• _Directions_: Reproduce the opening lines of the records exactly, please, stopping after the line that contains "Creampie (37, 826)".

- - -

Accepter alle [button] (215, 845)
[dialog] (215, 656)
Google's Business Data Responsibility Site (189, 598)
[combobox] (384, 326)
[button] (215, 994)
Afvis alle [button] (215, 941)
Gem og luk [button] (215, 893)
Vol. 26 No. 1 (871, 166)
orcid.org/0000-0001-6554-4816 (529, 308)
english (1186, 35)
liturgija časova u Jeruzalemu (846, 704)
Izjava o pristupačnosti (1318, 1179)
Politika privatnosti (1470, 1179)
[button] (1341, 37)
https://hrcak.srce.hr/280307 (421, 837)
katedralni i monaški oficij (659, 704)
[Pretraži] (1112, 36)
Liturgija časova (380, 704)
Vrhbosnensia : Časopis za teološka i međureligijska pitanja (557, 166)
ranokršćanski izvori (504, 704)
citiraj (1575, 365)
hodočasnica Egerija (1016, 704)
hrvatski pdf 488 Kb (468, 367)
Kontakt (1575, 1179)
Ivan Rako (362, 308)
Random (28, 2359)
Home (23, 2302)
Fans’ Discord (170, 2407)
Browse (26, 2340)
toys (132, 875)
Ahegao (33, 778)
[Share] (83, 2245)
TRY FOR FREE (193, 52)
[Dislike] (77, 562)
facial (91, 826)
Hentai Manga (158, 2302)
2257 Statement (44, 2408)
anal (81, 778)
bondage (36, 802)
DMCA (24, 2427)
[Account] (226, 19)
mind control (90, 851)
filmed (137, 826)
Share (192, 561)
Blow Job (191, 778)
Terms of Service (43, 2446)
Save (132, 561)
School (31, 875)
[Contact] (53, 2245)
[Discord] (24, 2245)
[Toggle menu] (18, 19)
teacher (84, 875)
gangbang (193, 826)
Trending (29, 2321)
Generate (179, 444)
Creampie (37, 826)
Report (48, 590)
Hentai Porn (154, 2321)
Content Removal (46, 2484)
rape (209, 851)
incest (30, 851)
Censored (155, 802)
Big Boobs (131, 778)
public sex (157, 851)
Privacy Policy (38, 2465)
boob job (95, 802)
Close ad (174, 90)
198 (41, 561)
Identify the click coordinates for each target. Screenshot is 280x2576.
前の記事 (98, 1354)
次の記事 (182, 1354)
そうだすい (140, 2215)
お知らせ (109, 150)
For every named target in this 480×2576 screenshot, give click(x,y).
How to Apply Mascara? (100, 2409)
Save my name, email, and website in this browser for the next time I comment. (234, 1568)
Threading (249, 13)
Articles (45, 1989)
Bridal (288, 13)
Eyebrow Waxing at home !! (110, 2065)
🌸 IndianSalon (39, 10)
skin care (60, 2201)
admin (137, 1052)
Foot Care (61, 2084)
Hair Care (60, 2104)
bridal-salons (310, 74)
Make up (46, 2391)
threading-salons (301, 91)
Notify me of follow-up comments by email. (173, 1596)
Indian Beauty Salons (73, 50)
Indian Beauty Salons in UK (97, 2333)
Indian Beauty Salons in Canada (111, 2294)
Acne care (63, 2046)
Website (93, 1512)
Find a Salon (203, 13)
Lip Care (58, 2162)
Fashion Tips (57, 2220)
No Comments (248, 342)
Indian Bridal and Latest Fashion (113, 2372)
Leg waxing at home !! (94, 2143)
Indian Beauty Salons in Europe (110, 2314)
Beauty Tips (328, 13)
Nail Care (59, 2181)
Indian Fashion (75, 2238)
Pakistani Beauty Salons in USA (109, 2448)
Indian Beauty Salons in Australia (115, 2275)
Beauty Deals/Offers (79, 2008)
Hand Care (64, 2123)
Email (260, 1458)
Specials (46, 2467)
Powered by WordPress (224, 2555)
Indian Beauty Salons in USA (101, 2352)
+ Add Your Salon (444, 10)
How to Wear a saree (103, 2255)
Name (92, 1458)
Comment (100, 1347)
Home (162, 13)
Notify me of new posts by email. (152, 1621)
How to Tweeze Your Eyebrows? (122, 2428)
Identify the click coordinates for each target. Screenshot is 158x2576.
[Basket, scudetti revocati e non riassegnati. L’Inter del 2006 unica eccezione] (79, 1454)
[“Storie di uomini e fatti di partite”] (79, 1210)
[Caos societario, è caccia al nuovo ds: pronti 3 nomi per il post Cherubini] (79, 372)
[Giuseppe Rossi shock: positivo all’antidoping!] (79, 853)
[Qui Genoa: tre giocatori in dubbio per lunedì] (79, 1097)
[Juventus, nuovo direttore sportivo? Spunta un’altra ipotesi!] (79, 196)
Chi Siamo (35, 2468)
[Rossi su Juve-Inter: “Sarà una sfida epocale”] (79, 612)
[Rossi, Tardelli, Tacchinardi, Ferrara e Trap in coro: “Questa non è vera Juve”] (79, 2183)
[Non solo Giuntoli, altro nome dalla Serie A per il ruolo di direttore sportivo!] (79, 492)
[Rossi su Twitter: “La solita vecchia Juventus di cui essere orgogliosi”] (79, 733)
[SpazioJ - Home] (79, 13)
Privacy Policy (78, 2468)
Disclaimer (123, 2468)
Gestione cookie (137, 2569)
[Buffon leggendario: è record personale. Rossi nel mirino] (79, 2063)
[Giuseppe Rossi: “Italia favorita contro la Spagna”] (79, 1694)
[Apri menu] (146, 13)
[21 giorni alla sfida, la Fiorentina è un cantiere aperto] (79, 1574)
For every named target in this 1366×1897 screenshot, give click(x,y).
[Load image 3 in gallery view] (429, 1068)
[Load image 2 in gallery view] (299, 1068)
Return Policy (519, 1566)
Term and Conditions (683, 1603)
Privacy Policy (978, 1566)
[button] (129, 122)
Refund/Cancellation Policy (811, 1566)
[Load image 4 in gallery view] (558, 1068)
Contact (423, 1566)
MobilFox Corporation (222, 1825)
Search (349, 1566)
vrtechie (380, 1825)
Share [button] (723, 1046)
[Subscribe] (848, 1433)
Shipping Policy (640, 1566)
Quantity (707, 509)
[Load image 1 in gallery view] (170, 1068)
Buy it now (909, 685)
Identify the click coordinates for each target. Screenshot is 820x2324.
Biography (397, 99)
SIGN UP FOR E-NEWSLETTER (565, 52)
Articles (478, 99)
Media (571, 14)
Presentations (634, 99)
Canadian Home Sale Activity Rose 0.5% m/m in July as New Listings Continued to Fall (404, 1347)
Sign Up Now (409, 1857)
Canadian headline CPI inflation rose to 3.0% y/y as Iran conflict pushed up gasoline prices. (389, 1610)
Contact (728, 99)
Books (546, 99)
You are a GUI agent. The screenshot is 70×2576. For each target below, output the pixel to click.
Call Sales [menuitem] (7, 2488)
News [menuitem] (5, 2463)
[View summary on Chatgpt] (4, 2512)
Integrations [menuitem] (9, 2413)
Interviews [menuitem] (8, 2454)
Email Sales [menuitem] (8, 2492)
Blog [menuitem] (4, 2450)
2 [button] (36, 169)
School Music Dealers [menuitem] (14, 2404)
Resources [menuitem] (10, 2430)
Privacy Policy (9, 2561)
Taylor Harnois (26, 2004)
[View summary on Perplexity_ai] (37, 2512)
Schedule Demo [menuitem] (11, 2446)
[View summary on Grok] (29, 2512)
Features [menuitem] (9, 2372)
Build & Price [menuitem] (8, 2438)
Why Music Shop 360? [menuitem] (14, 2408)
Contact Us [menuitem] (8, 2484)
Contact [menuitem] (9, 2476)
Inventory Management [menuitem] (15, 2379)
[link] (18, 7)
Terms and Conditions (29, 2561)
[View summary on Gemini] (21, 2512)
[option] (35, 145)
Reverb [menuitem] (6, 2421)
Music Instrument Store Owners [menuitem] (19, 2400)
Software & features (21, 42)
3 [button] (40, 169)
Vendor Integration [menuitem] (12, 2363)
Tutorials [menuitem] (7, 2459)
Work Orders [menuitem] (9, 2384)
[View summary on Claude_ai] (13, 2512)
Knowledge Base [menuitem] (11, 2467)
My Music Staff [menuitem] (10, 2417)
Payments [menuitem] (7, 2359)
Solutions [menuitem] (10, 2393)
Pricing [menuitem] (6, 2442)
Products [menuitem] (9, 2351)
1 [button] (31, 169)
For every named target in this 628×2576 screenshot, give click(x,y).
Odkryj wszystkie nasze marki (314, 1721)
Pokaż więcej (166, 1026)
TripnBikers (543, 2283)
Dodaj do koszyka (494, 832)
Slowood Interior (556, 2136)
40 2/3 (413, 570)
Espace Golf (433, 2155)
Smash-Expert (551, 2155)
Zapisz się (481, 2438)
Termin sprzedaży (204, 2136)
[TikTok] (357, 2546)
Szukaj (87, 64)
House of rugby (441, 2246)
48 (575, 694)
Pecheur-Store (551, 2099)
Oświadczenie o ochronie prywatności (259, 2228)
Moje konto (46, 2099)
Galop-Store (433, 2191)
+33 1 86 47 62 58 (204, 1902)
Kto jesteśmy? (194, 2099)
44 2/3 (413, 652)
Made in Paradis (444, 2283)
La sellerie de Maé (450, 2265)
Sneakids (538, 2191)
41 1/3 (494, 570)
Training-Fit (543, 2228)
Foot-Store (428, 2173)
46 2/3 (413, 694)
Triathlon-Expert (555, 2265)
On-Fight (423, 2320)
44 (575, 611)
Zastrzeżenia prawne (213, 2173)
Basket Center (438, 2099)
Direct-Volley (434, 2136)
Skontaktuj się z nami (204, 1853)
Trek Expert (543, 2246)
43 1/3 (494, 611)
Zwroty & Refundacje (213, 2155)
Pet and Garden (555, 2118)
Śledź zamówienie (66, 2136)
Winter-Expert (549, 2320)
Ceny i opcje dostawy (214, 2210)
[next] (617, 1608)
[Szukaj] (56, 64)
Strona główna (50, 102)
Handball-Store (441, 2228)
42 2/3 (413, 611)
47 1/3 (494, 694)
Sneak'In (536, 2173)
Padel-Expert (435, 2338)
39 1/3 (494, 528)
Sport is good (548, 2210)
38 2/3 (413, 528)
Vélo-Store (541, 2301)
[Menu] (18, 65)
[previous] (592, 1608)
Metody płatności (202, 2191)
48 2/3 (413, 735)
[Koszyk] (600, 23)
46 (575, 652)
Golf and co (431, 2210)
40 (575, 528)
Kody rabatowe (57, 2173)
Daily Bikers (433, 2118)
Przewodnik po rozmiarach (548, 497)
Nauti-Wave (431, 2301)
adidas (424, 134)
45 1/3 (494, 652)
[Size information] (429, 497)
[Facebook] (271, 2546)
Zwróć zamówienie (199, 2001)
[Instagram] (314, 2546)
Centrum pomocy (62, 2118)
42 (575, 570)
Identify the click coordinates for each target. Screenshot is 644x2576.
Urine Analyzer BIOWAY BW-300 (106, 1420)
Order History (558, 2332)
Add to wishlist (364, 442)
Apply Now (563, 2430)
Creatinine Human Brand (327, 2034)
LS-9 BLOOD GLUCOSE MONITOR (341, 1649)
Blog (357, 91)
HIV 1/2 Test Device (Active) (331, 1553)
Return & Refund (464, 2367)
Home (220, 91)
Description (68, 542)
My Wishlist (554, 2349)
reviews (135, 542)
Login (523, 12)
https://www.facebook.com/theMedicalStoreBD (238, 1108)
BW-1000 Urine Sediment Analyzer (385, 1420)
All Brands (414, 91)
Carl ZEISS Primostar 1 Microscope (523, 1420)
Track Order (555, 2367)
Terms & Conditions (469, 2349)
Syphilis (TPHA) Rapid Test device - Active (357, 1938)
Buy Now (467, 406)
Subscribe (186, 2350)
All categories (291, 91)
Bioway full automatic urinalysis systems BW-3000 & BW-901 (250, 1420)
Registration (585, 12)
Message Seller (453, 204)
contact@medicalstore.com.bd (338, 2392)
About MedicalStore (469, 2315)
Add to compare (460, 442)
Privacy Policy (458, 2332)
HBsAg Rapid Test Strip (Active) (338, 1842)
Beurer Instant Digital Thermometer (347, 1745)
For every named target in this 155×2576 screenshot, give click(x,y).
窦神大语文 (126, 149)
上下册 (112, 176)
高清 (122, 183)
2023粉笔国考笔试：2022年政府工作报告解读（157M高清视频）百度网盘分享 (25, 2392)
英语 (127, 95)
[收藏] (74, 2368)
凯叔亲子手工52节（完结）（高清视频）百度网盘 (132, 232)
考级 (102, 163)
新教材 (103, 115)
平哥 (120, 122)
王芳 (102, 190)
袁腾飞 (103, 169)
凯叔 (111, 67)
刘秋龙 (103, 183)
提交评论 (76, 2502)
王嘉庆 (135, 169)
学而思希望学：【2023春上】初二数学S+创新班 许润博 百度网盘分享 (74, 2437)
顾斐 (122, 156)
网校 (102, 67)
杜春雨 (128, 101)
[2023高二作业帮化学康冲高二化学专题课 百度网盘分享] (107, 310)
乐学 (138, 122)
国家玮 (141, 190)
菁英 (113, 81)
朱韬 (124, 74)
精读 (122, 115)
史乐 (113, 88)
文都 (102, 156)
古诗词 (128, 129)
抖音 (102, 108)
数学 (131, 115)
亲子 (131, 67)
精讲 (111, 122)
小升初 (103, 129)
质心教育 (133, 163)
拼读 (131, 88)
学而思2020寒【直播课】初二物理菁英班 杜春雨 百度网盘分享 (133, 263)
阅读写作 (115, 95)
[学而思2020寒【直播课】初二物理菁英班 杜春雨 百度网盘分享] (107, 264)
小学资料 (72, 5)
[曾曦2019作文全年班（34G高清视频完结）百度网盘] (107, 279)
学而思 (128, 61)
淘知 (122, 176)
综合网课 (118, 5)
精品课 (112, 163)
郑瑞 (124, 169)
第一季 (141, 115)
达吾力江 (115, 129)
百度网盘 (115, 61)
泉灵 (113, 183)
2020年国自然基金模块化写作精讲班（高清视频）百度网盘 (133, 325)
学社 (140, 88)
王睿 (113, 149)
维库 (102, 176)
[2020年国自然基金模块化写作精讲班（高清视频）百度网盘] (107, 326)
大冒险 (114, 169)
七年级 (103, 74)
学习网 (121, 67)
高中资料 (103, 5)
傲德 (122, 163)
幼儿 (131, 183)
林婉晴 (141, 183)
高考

- - -

• _Exercise response_:
Accepter alle [button] (215, 845)
[dialog] (215, 656)
Google's Business Data Responsibility Site (189, 598)
[combobox] (384, 326)
[button] (215, 994)
Afvis alle [button] (215, 941)
Gem og luk [button] (215, 893)
Vol. 26 No. 1 (871, 166)
orcid.org/0000-0001-6554-4816 (529, 308)
english (1186, 35)
liturgija časova u Jeruzalemu (846, 704)
Izjava o pristupačnosti (1318, 1179)
Politika privatnosti (1470, 1179)
[button] (1341, 37)
https://hrcak.srce.hr/280307 (421, 837)
katedralni i monaški oficij (659, 704)
[Pretraži] (1112, 36)
Liturgija časova (380, 704)
Vrhbosnensia : Časopis za teološka i međureligijska pitanja (557, 166)
ranokršćanski izvori (504, 704)
citiraj (1575, 365)
hodočasnica Egerija (1016, 704)
hrvatski pdf 488 Kb (468, 367)
Kontakt (1575, 1179)
Ivan Rako (362, 308)
Random (28, 2359)
Home (23, 2302)
Fans’ Discord (170, 2407)
Browse (26, 2340)
toys (132, 875)
Ahegao (33, 778)
[Share] (83, 2245)
TRY FOR FREE (193, 52)
[Dislike] (77, 562)
facial (91, 826)
Hentai Manga (158, 2302)
2257 Statement (44, 2408)
anal (81, 778)
bondage (36, 802)
DMCA (24, 2427)
[Account] (226, 19)
mind control (90, 851)
filmed (137, 826)
Share (192, 561)
Blow Job (191, 778)
Terms of Service (43, 2446)
Save (132, 561)
School (31, 875)
[Contact] (53, 2245)
[Discord] (24, 2245)
[Toggle menu] (18, 19)
teacher (84, 875)
gangbang (193, 826)
Trending (29, 2321)
Generate (179, 444)
Creampie (37, 826)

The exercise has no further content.